In a bad economy, bankruptcy is an unfortunate byproduct for many Americans. Filing for bankruptcy can give you a fresh start. Unfortunately your credit has basically gone down the tubes after bankruptcy. But on the bright side all your debt has gone away. Find out what happens after bankruptcy.
Here is what you can realistically expect after you file for bankruptcy:
Filing for bankruptcy will have a negative effect on your credit score and will remain on
your credit report for up to 10 years. After bankruptcy you won’t be able to qualify for most conventional mortgages, car loans, and credit cards. Bankruptcy will not provide you with a quick fix for helping you get a new loan, but it can help you achieve good credit within a relatively short period of time. Rebuilding financial stability after bankruptcy can begin in as little as six months. Bankruptcy will clear your debts but will not clear your credit history. Between 7-10 years after filing, bankruptcies may be erased from the filer’s credit report.

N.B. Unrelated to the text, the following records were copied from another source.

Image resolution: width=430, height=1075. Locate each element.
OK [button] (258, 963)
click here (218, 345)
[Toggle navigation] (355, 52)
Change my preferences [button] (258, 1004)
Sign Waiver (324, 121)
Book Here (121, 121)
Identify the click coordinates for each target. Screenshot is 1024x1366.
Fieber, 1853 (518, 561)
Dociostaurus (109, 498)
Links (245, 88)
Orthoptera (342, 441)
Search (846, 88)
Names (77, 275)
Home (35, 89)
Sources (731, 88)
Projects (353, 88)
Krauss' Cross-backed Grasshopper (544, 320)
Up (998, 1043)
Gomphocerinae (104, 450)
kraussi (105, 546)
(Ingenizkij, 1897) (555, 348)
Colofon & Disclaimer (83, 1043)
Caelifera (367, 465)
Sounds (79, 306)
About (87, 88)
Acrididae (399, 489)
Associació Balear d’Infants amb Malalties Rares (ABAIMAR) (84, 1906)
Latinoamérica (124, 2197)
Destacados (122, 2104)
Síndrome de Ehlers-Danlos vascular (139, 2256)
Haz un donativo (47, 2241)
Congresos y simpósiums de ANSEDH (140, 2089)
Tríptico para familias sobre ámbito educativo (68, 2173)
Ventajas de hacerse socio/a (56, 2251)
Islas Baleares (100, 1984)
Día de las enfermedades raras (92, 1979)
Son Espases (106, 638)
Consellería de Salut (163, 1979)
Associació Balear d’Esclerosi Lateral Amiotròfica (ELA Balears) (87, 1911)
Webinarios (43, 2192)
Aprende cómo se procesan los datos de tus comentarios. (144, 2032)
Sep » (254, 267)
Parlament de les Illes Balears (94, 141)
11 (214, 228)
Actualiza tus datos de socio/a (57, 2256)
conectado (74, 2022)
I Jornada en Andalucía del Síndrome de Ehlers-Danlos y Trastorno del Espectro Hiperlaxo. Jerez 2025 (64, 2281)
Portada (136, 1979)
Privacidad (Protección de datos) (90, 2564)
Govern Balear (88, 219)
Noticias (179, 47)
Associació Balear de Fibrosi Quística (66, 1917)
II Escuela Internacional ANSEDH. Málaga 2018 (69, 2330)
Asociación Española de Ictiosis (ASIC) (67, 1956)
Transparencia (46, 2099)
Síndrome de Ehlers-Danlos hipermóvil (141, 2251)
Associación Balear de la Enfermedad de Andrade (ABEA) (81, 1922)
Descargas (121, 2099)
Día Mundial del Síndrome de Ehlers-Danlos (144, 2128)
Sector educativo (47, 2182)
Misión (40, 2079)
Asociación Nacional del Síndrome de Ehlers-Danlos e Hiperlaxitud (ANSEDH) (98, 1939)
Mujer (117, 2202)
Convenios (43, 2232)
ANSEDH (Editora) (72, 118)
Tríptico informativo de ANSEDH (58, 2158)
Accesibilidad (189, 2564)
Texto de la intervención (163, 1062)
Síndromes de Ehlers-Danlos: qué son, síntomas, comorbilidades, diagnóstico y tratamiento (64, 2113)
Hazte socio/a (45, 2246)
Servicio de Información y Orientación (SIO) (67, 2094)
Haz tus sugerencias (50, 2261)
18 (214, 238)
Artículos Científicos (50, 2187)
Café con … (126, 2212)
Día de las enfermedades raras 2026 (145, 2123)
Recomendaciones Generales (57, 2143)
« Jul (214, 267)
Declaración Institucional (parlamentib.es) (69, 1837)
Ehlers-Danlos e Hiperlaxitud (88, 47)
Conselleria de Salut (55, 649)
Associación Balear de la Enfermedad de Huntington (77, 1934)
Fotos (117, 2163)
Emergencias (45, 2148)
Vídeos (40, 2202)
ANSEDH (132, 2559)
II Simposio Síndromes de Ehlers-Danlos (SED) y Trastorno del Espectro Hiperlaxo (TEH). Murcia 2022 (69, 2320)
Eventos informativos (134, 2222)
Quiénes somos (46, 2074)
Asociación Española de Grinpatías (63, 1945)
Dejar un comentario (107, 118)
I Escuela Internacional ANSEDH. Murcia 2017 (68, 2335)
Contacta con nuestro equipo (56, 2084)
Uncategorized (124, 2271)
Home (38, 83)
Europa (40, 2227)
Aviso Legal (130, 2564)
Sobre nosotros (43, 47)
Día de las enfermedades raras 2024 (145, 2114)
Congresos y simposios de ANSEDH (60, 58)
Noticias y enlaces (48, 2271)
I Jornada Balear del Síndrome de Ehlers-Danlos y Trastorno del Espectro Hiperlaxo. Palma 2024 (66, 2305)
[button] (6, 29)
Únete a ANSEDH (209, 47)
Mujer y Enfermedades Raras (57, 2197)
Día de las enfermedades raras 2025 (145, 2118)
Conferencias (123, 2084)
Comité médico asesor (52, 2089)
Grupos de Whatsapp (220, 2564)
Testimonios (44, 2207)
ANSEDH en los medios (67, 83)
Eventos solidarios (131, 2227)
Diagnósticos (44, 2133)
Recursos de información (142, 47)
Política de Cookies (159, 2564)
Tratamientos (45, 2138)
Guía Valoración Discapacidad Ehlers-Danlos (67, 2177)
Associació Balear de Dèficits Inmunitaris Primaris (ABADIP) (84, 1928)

Once your credit score is on the rise you can begin to qualify for loans. You can use small loans paid on time to slowly regain credit during the sensitive rebuilding process. Make sure that you are making all of your payments on time!
Filing for bankruptcy makes an impact on a filer’s life for years after debts have been repaid or discharged, but the freedom bankruptcy gives to those burdened by debt can make the process worthwhile.